*Supplied information:*
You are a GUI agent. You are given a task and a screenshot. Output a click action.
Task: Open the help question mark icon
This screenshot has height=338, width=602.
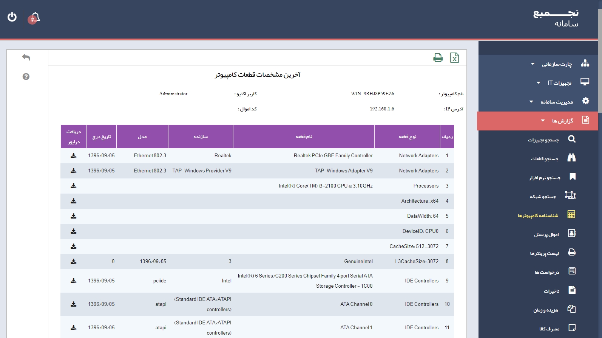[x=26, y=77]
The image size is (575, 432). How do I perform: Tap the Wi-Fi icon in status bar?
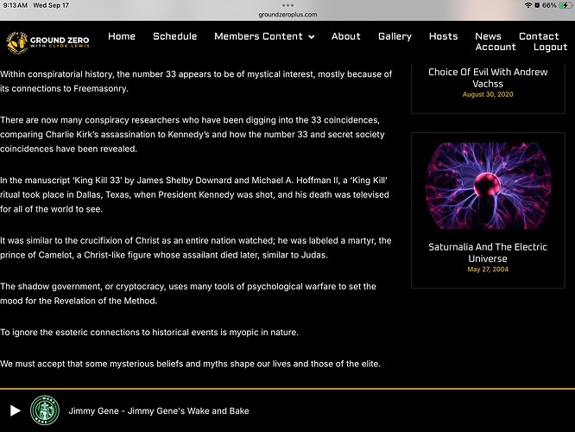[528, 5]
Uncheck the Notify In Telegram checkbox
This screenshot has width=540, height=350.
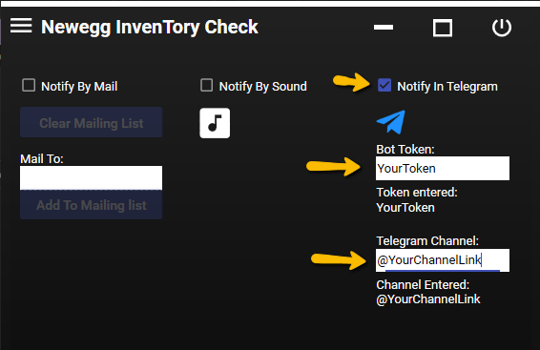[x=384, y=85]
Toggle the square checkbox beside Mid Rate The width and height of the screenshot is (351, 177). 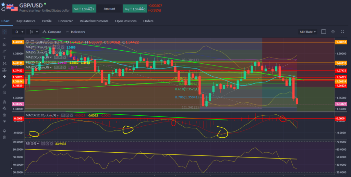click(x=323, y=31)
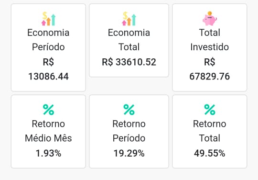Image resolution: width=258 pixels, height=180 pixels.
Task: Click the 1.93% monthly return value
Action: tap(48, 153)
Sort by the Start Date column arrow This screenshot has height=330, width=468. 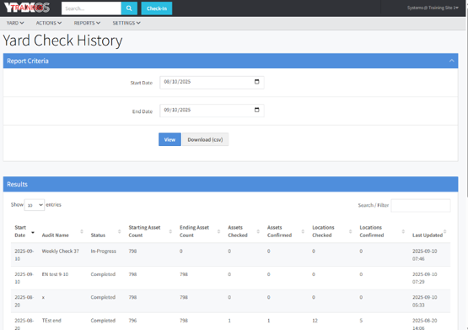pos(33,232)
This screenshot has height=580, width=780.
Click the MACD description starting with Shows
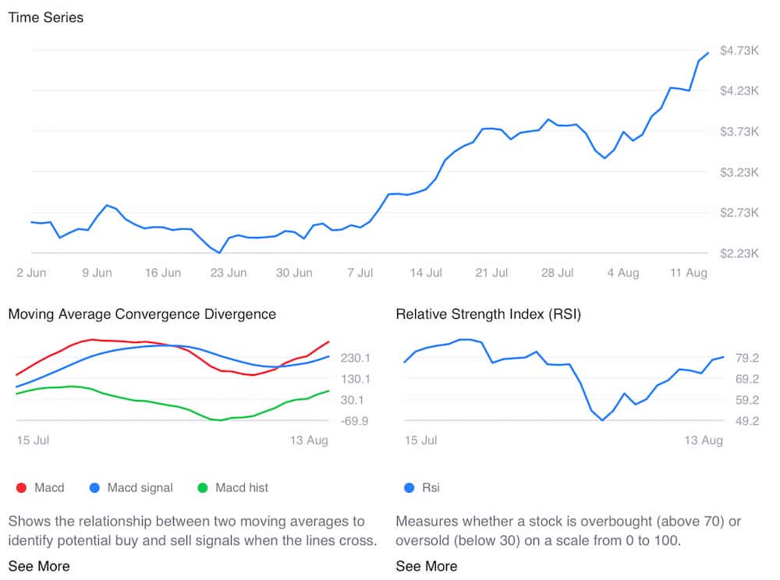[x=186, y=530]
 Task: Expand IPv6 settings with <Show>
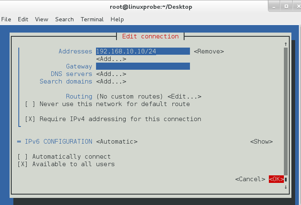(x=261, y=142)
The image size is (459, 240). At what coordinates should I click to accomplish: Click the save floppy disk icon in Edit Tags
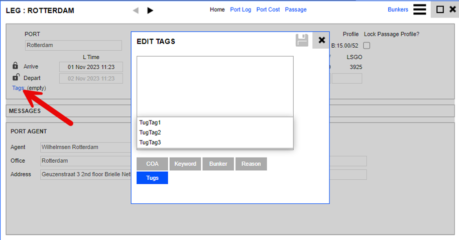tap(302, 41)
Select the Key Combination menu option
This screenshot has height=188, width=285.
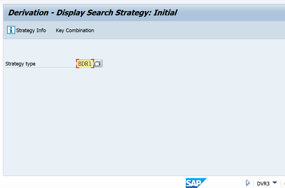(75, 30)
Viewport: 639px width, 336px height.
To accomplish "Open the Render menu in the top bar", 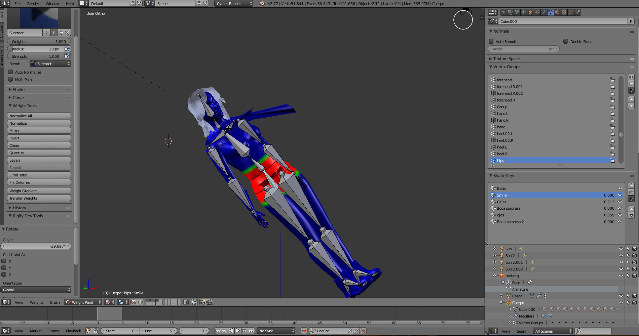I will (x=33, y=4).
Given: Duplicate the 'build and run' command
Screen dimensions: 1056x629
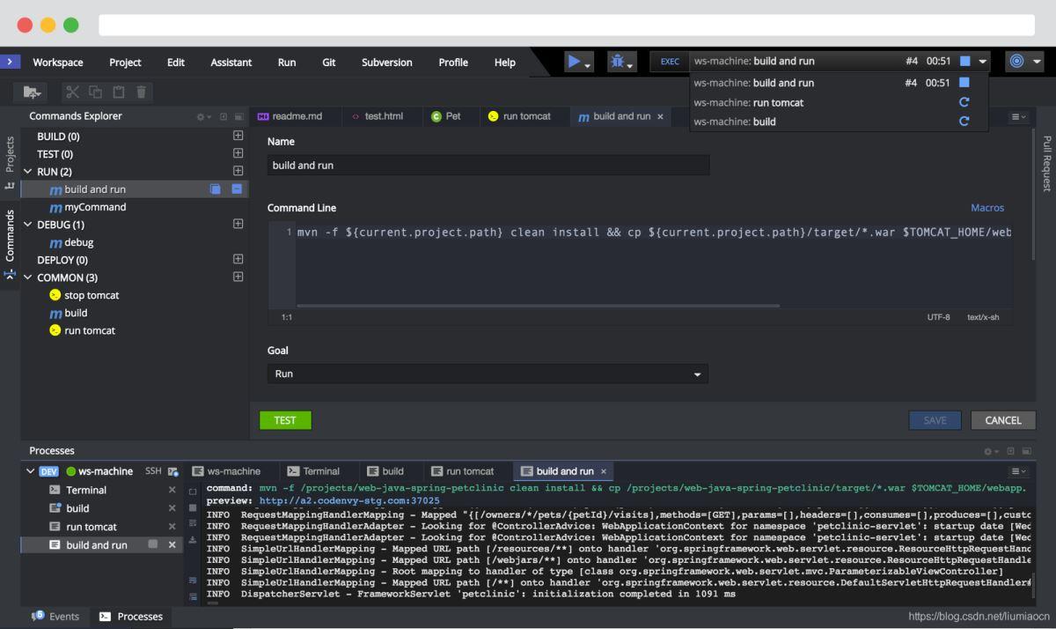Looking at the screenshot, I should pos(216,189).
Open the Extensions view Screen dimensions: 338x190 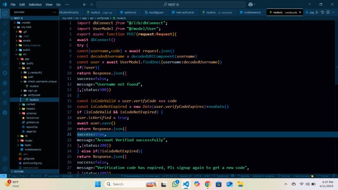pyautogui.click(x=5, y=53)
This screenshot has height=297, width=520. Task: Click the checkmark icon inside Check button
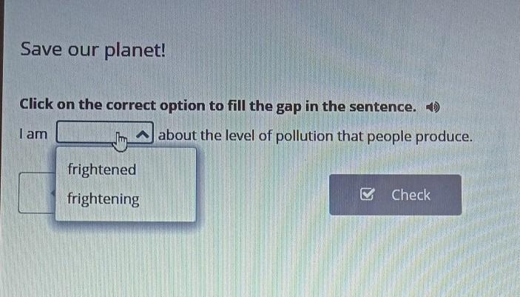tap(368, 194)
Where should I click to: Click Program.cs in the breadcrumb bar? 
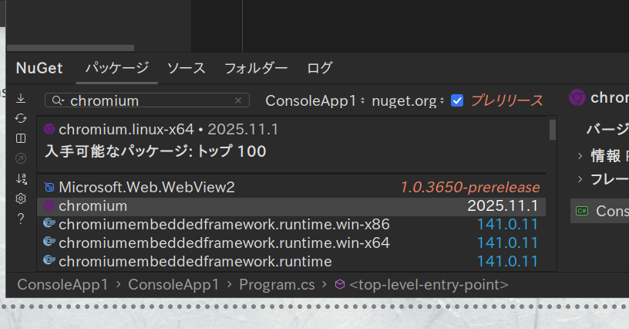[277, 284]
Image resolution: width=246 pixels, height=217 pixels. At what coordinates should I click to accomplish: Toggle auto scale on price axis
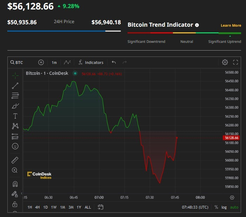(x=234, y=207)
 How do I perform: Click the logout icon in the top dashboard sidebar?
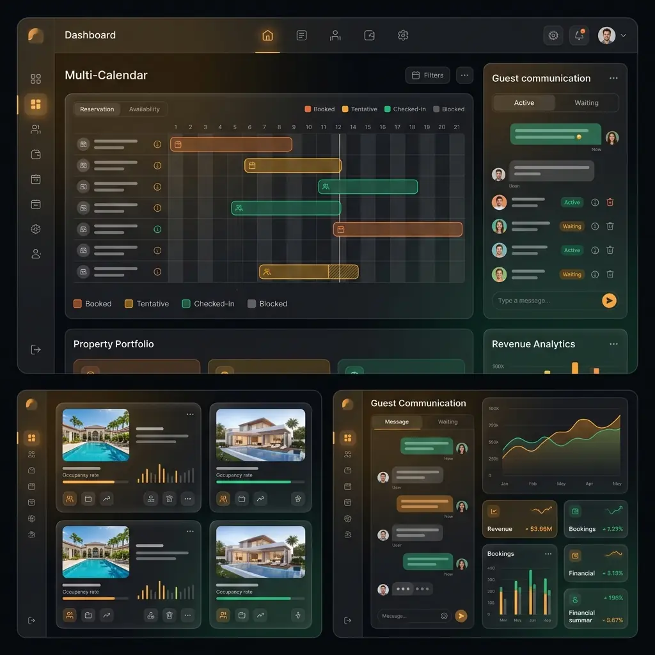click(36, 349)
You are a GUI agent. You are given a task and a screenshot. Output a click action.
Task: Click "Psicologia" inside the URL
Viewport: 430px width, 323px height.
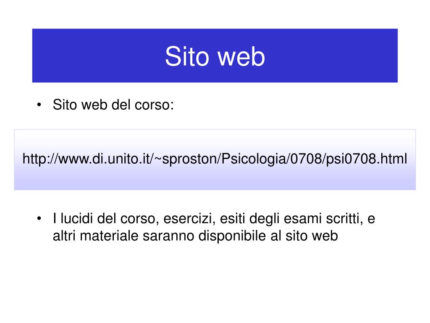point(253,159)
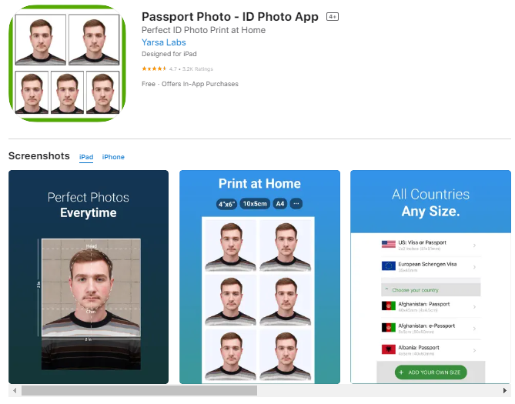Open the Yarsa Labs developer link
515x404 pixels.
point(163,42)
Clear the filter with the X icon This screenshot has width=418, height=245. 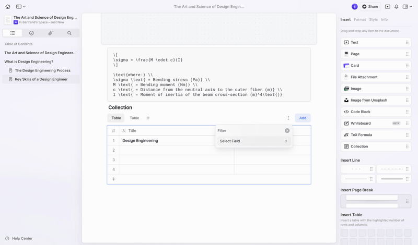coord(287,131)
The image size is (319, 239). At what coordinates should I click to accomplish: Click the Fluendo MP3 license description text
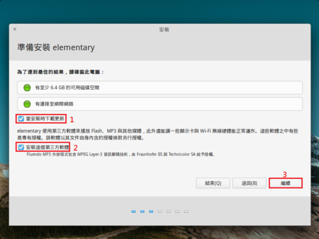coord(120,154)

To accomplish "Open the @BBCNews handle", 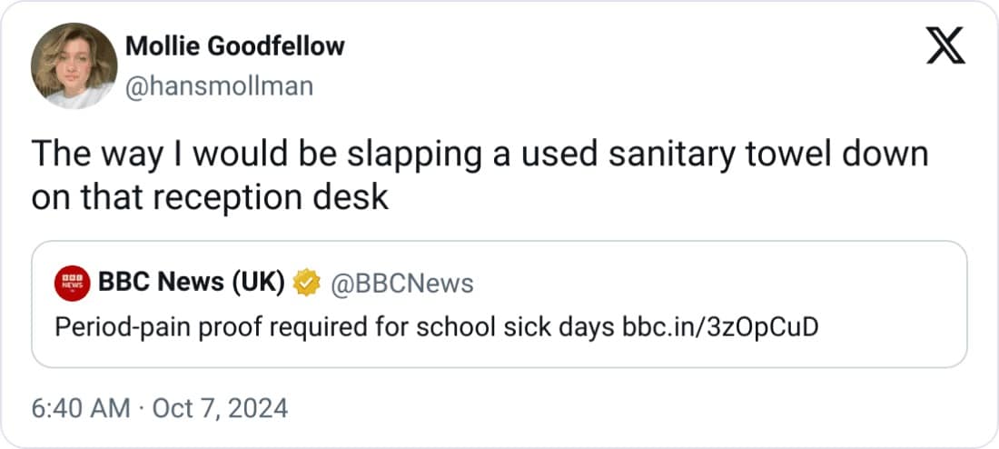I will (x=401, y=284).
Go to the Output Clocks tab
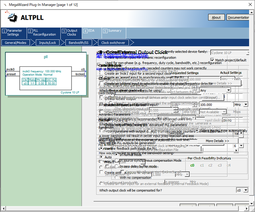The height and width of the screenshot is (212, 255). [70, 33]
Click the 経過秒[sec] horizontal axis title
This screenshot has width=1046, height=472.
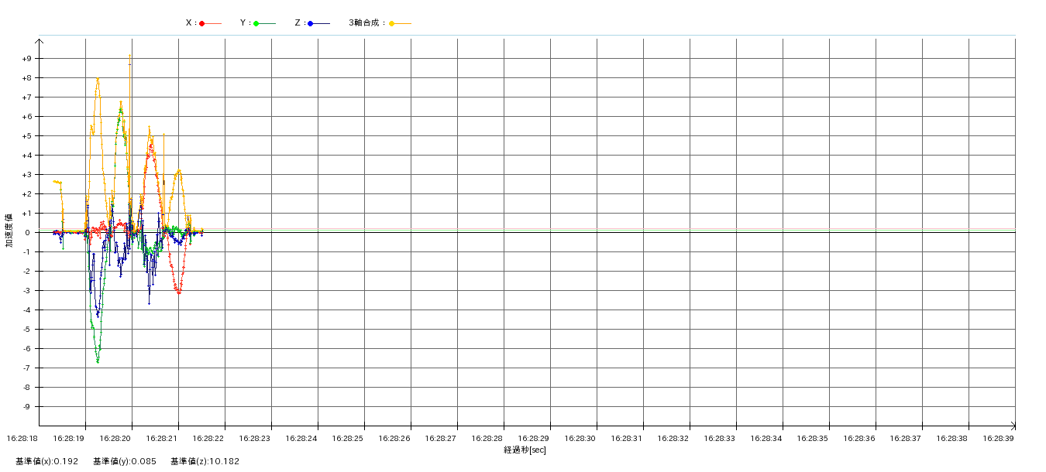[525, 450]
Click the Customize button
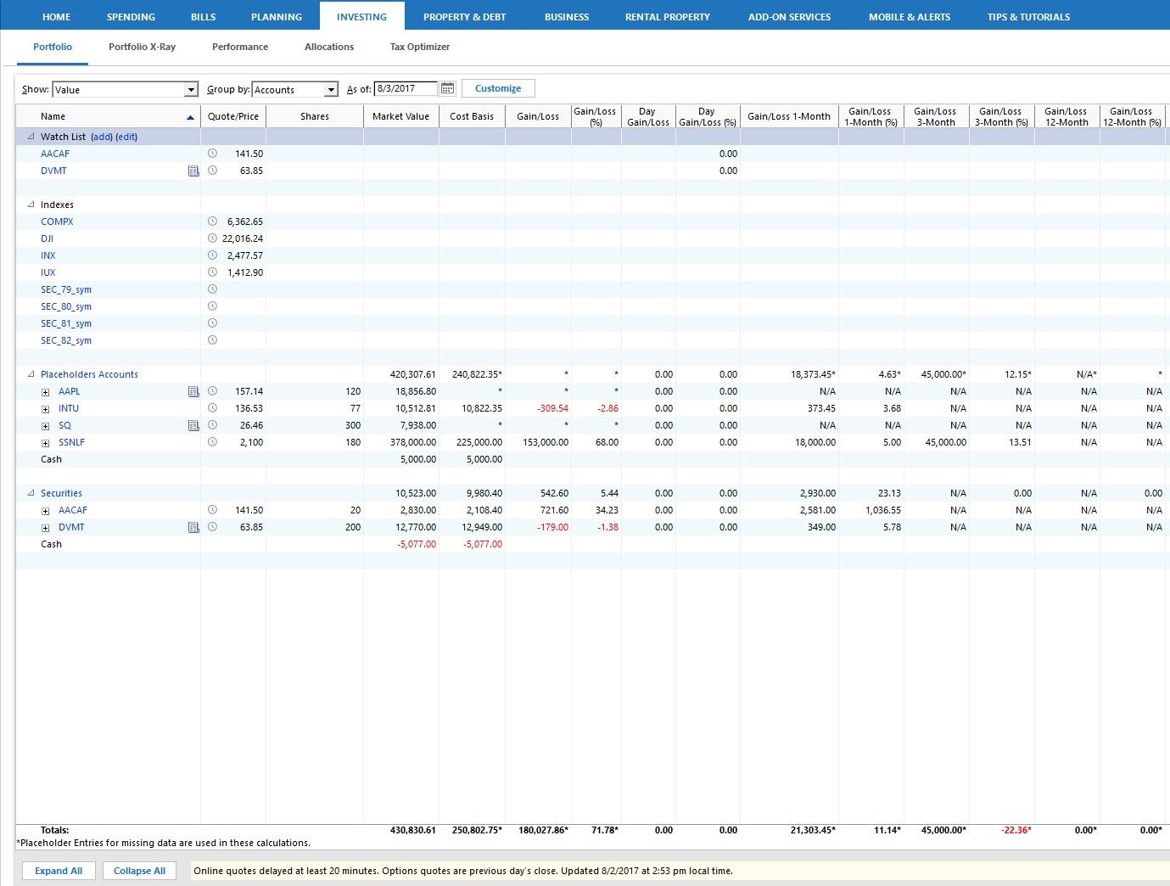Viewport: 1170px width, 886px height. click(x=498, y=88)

*Instructions to follow:* From the listing above, please give again the lines that begin with the line holding "The image size is (459, 240)." and go on through the line holding "Viewport: 639px width, 336px height.", exactly, both ends included, minus any picture.

*Written response:*
The image size is (459, 240). At what coordinates should I click to accomplish: Click the save floppy disk icon in Edit Tags
tap(302, 41)
Select the Key Combination menu option
This screenshot has height=188, width=285.
(75, 30)
Viewport: 639px width, 336px height.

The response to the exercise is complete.